We call it a star connection instead of a wye connection in the UK……
Why?
B^)
http://www.instructables.com/id/HDDJ-Turning-an-old-hard-disk-drive-into-a-rotary/
Why not simply write out a “servo track” (“encoder track”) onto the platter and read that? Then you could have a pretty high-density encoder pretty cheap. You would have to watch out for crashing the heads, though there’s no reason why you couldn’t alter the spacing a bit to make that less problematic. There’s no rule that says you would have to write / read at the same original distance / density, or even with the same electronics…
that’s a pretty cool idea! i wonder if a hall effect sensor would work reading the magnetism on the disc?

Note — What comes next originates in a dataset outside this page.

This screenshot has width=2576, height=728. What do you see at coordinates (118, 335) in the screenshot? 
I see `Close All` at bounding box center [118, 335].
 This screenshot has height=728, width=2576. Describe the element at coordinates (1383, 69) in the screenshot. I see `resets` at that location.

Its the budding start to a resolver almost; might be more possible to utilize something from that train of thought versus encoders// with the motor windings its vaguely already there. I think someone mentioned injecting sine-waves into one or more windings, I would look at something like inducto-syn technology in that case
When you take those HDDs apart, don’t forget to keep the bearing on which the head arm pivots. Those are just about the highest precision bearings you can get and they can be useful in all sorts of small projects. I have used them in the Z=0 switch in my 3D printer, a printable Van DeGraaff generator, and in a tangle-free filament spool holder for the 3D printer. The bearing usually press-fits into the arm and can be pushed out pretty easily without damaging the bearing.